Er und sein Gefährte waren bereits weit den Hang hinaufgekommen. Sie wussten, Reiter würden ihnen nicht hier herauf folgen können; der Felsgrat, der die endlose Wüste von Solife von der roten Savanne trennte, war nicht mehr weit entfernt. Zudemwar der Hang voller Buschwerk und Felsen, hinter denen man sich gut verstecken konnte. Es war unwahrscheinlich, dass man sie hier entdeckte.
Die Bö, die Sinan erfasste und ihm wieder die Spinne der Furcht vor den Kindern des Vanar in den Nacken setzte, war nicht wirklich kalt, aber deutlich kühler, als es eine Bö, die aus dem heißen Tal den Berghang hinaufwehte, hätte sein dürfen. Entarat war keine Wüste, und doch kam es hin und wieder vor, dass die öde und trockene Erde von einem Sandsturm aufgewirbelt wurde.

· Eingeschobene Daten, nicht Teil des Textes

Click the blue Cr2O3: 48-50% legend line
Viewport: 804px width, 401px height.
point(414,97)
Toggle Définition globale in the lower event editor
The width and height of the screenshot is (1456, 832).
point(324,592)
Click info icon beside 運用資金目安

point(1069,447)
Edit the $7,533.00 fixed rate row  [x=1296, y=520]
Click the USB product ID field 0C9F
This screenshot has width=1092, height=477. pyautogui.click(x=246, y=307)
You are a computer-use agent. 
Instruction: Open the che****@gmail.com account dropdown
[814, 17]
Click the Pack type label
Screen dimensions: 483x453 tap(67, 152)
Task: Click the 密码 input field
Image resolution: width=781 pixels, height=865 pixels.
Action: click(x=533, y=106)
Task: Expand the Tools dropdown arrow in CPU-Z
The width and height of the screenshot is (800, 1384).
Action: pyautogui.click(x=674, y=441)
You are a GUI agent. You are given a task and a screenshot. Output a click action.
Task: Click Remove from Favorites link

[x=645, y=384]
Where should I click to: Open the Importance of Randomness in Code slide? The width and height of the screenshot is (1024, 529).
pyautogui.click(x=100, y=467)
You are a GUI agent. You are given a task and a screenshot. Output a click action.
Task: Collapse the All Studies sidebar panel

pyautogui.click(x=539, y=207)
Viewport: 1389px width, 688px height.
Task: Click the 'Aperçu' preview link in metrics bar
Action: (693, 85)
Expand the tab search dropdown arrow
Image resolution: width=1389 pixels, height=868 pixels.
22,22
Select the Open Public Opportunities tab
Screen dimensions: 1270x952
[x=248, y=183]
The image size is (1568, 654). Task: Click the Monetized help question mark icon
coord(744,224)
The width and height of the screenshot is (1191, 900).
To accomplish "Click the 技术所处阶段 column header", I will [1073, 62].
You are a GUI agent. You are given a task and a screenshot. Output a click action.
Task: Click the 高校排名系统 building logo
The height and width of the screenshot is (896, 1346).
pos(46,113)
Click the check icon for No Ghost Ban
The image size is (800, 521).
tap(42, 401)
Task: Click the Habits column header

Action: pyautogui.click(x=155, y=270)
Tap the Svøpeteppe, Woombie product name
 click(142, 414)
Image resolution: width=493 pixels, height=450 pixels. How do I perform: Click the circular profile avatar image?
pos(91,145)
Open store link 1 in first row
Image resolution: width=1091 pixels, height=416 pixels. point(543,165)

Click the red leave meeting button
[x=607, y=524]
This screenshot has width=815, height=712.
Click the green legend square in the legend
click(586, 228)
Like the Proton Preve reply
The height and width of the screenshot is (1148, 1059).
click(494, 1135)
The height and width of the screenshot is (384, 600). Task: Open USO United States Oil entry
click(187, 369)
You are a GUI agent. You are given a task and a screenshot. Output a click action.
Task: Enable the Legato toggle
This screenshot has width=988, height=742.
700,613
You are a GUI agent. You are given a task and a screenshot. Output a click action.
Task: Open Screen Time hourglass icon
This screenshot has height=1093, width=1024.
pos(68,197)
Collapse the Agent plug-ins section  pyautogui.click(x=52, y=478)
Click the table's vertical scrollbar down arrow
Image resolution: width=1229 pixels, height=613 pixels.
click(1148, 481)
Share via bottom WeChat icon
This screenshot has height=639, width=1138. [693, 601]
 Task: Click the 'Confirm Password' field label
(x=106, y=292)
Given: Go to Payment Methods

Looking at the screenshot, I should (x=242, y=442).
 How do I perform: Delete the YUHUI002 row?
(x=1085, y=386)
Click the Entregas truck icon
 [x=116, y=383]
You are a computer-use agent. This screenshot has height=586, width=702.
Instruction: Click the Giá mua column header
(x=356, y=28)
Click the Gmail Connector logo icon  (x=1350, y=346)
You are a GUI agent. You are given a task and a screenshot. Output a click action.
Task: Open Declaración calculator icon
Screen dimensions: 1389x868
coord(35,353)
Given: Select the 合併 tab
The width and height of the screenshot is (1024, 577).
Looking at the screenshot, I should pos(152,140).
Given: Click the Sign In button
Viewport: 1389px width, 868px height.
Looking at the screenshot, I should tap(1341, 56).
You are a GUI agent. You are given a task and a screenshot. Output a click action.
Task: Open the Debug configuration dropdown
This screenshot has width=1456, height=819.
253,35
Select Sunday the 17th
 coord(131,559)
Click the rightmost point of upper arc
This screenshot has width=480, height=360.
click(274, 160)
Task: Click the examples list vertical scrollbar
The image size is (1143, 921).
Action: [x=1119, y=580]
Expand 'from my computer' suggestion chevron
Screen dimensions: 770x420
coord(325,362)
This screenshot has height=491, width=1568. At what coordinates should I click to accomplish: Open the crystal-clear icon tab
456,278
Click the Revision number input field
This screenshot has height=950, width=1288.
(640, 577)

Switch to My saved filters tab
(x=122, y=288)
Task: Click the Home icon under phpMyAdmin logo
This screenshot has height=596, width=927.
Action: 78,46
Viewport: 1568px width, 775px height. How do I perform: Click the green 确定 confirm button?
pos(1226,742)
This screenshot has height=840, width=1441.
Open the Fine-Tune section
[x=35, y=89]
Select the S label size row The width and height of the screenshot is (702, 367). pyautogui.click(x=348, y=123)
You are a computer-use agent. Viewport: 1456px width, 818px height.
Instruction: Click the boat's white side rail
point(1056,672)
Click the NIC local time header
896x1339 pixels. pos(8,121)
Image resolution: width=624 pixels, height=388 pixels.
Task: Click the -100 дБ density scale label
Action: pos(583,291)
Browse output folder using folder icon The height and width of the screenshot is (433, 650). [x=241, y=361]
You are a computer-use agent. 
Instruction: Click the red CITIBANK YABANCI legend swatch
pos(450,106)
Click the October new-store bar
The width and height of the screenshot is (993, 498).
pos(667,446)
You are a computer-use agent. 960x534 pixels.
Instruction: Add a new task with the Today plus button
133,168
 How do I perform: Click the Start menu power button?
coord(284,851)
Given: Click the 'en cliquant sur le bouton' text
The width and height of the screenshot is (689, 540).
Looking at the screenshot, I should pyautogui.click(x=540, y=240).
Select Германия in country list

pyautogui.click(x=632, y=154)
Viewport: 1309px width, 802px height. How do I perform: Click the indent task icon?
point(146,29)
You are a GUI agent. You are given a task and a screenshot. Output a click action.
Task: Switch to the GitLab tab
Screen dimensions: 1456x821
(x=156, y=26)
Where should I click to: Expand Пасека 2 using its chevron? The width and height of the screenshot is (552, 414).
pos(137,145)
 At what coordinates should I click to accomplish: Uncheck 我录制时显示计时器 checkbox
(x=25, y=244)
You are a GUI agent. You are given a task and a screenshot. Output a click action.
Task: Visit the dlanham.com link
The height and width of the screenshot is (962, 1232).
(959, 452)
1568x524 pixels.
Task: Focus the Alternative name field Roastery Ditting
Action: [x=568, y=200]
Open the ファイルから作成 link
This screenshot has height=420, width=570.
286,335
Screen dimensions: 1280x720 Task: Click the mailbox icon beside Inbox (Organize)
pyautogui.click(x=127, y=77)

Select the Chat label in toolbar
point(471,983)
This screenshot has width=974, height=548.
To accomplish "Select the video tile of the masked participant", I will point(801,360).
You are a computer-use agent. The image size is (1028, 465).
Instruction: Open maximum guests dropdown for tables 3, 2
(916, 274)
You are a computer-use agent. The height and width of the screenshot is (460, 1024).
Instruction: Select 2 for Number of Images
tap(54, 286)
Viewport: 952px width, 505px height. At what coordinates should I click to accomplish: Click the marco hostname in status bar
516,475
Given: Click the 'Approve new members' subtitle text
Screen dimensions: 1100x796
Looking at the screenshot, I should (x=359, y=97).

Doch diese Winde waren, auch wenn sie von Nordosten wehten, wo kein Gebirge den Weg versperrte, nie so kalt wie der Atem der Eisebenen von Kantis. Solche Böen konnten nur von Elben selbst stammen.
Sinan wandte sich um und spähte ins Tal hinab. Er konnte das Dorf weniger sehen als unter einer Ansammlung von Paranibäumen erahnen, die ihre breiten Äste mit den harten, staubigen Blättern über die Hütten ausbreiteten und in der Hitze des Tages den nötigen Schatten für die Bewohner spendeten. Das weißliche, wie Watte aussehende und süßlich schmeckende Fruchtfleisch der Paranischoten war den Hirten eine willkommene Abwechslung bei ihren Mahlzeiten.